El nuevo ciclo político que pugna por abrirse en el país debiera permitir otorgar más poder a la ciudadanía para que participe en las decisiones que le atañen en su barrio, en su comunidad, en su territorio. Este no es sólo un tema de ampliación de la democracia y la equidad: diversos estudios demuestran una fuerte asociación entre crecimiento y grado de descentralización, medida en porcentaje del gasto público realizado por jurisdicciones subnacionales y proporción de autosuficiencia en los recursos. La descentralización fiscal es también un factor de eficiencia económica.
Pero Chile es un país históricamente centralizado desde su constitución como Estado-nación, que desconfía de sus territorios y de sus gentes, al punto que jamás ha tenido un proceso constituyente basado en la deliberación y la decisión popular. Aunque la Constitución de 1925 estableció que las leyes debían confiar paulatinamente a los organismos provinciales o comunales las atribuciones y facultades administrativas que ejercen otras autoridades, mientras estipuló la existencia de asambleas provinciales, éstas nunca se crearon, sin perjuicio de la labor de CORFO y luego de ODEPLAN en la promoción del desarrollo regional hasta 1973.
La descentralización en la transición
La dictadura militar concretó las ideas emanadas de CORFO desde los años 40 para crear regiones en sustitución de las antiguas provincias –sin tamaño ni capacidad administrativa suficiente para revertir la centralización económica y poblacional en Santiago y el polo central del país- y creó mecanismos presupuestarios de compensación territorial al establecer el Fondo Nacional de Desarrollo Regional y el Fondo Común Municipal, pero manteniendo una férrea discrecionalidad y centralización política y presupuestaria.

#### Datos:
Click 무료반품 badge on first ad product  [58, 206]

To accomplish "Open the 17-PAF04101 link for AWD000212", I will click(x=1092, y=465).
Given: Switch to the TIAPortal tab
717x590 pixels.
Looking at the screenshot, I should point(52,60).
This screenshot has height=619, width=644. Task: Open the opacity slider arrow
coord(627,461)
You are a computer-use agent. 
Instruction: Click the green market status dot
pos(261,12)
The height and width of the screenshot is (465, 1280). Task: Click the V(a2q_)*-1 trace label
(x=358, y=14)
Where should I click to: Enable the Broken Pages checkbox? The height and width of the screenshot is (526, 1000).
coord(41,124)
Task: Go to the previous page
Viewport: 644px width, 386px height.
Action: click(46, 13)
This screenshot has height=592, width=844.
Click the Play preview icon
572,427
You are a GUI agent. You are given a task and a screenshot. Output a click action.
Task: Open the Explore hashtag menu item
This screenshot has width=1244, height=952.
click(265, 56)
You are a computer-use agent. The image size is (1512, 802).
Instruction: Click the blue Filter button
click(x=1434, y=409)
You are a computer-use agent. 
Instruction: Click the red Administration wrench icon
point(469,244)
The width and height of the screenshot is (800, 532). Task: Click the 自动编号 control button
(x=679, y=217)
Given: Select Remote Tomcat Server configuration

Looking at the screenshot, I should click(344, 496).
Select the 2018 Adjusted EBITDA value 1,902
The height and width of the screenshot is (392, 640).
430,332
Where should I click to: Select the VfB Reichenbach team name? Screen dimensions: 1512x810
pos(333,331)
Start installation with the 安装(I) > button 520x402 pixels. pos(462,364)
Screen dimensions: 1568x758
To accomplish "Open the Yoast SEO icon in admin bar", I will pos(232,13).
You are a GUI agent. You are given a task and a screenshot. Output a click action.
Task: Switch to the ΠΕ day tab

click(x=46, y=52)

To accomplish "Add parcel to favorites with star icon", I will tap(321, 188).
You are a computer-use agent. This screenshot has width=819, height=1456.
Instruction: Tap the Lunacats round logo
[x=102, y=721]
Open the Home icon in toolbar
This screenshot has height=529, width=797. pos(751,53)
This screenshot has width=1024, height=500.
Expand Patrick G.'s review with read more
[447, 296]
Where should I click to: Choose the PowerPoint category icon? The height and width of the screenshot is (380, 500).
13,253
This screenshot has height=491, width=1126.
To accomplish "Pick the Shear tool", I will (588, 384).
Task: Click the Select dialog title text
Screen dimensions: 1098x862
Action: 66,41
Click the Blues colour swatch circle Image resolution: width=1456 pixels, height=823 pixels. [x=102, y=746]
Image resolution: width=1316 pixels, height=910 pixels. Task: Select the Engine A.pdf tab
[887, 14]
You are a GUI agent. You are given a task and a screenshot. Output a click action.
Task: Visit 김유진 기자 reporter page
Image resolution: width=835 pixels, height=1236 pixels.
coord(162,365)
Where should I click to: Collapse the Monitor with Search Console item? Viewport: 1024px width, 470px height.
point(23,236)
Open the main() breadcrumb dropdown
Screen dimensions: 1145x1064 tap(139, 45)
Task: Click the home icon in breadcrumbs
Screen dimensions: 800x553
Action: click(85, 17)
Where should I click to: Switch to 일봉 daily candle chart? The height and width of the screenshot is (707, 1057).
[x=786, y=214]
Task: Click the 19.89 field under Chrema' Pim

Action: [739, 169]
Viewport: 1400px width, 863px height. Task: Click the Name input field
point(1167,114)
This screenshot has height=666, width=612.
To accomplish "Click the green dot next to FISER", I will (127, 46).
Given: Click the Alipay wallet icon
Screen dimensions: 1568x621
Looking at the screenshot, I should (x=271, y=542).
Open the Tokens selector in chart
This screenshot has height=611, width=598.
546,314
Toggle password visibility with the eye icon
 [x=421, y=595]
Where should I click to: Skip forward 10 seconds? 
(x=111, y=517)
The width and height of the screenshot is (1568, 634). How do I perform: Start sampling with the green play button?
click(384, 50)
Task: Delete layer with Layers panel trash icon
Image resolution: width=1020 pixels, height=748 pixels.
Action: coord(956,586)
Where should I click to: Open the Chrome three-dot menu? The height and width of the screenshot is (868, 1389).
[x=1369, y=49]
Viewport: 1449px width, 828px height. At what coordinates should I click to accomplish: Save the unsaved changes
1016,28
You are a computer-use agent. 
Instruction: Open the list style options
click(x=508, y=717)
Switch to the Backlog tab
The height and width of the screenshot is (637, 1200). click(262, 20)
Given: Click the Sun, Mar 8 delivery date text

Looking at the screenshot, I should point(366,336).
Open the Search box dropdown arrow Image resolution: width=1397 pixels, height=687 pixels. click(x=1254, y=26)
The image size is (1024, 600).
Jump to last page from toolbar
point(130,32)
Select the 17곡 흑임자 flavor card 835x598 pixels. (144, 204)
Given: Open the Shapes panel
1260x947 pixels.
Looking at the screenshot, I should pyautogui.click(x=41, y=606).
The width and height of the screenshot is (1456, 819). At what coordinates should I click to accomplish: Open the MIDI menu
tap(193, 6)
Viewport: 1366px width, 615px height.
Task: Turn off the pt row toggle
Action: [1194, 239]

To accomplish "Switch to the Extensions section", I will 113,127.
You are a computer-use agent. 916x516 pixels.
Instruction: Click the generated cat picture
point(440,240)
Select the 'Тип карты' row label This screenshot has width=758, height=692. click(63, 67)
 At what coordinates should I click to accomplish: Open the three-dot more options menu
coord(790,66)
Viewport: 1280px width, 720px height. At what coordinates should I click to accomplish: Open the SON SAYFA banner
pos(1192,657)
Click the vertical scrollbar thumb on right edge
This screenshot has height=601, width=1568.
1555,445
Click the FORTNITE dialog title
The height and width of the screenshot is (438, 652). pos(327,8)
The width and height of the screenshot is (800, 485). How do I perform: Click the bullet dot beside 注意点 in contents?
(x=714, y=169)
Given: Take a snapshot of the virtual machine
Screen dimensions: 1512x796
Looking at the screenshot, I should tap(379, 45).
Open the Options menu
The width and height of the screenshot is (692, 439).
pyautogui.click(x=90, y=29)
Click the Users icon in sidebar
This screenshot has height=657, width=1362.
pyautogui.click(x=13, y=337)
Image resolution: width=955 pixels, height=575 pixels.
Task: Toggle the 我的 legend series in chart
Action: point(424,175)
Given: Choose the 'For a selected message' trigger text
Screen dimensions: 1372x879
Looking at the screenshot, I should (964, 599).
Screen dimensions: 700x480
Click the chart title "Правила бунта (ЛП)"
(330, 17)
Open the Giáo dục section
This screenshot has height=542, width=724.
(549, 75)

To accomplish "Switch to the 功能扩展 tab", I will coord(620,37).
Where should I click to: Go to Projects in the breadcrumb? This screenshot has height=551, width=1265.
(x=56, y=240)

#### Tarea asignada A:
Según el texto sobre la descentralización en Chile, ¿qué dos fondos estableció la dictadura militar como mecanismos presupuestarios de compensación territorial?
#### Tarea asignada B:
Duplica el fragmento del texto sobre la descentralización en Chile que va desde "El nuevo ciclo" hasta "de eficiencia económica.", incluidas ambas partes.

#### Respuesta completa A:
El Fondo Nacional de Desarrollo Regional y el Fondo Común Municipal.

#### Respuesta completa B:
El nuevo ciclo político que pugna por abrirse en el país debiera permitir otorgar más poder a la ciudadanía para que participe en las decisiones que le atañen en su barrio, en su comunidad, en su territorio. Este no es sólo un tema de ampliación de la democracia y la equidad: diversos estudios demuestran una fuerte asociación entre crecimiento y grado de descentralización, medida en porcentaje del gasto público realizado por jurisdicciones subnacionales y proporción de autosuficiencia en los recursos. La descentralización fiscal es también un factor de eficiencia económica.